* Task brief *
Your job is to return each record exactly, minus any pictures.

---- Material for this exercise

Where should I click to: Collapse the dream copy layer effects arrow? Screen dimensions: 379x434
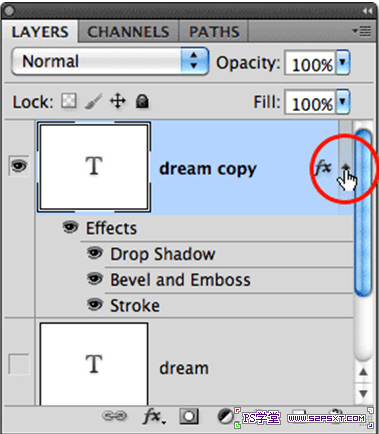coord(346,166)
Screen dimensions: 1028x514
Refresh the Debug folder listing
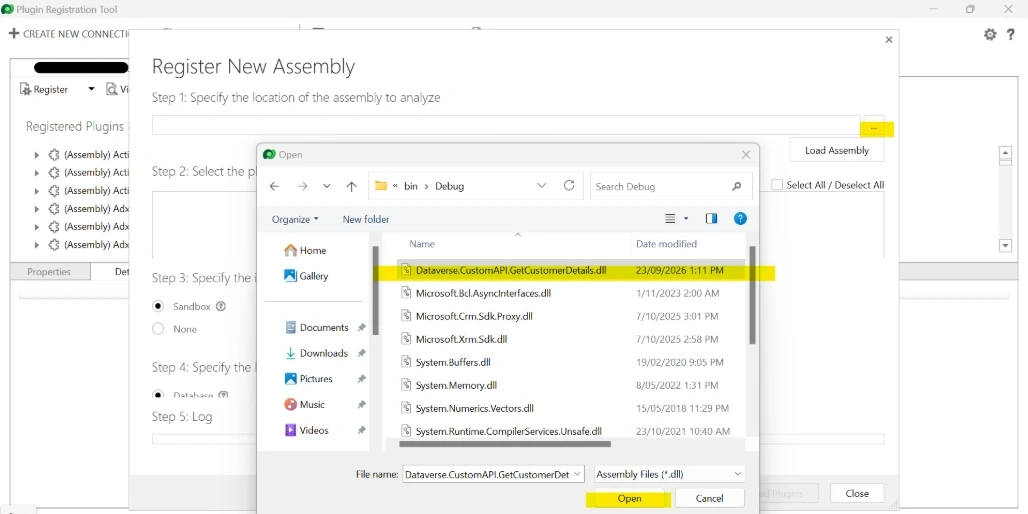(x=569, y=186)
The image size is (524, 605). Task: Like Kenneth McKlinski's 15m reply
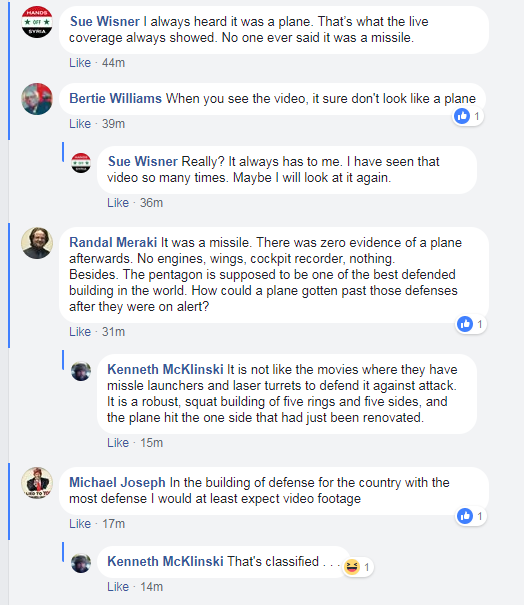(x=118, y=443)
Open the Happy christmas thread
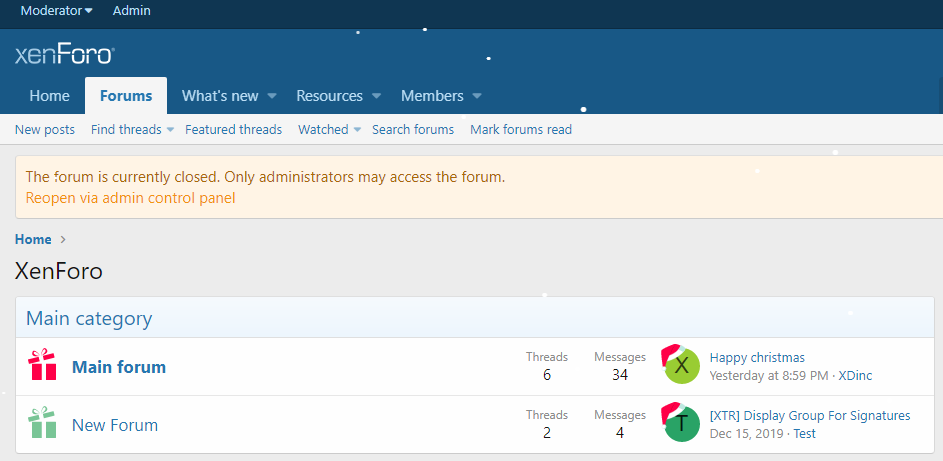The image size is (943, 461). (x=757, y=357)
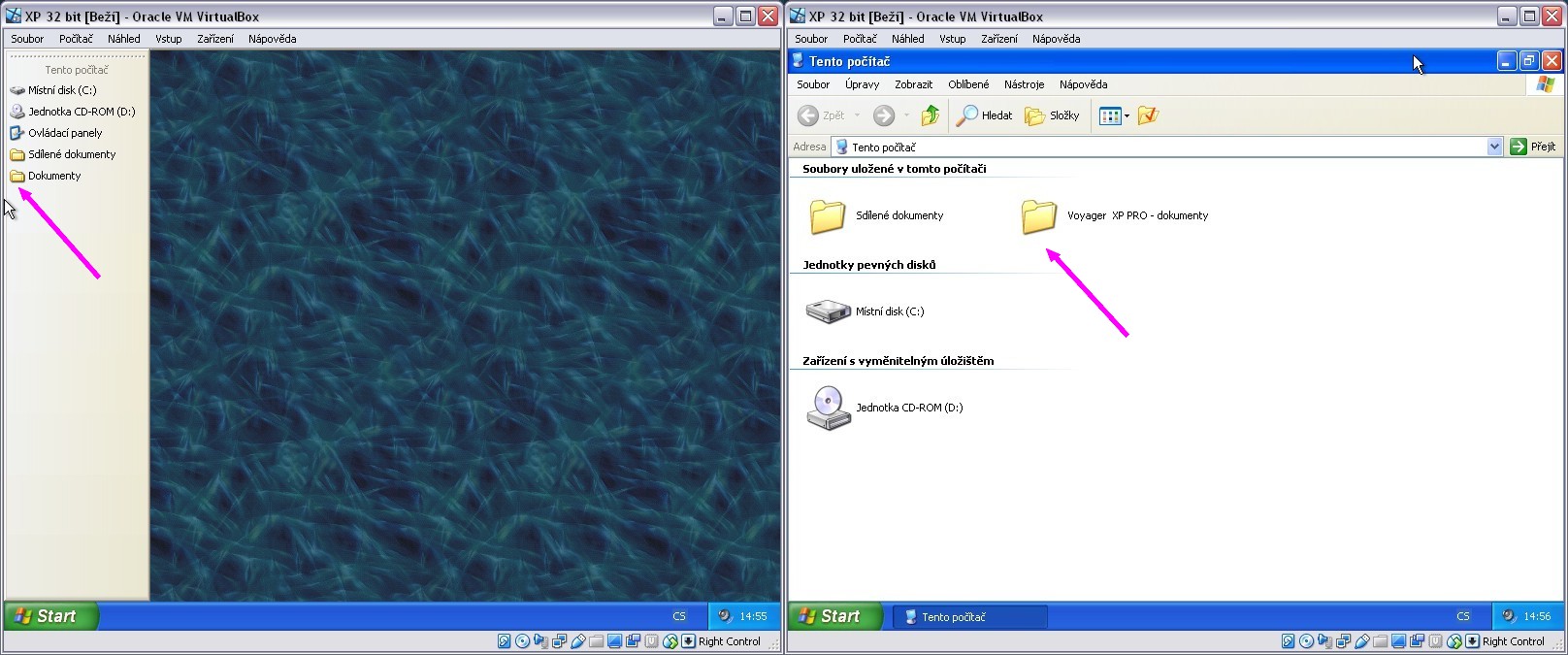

--------

* Response area *
Where should I click to: Collapse the dream copy layer effects arrow? Screen dimensions: 379x434
coord(346,166)
Screen dimensions: 1028x514
Refresh the Debug folder listing
(x=569, y=186)
The image size is (524, 605). Task: Like Kenneth McKlinski's 15m reply
(x=118, y=443)
Open the Happy christmas thread
The image size is (943, 461). (x=757, y=357)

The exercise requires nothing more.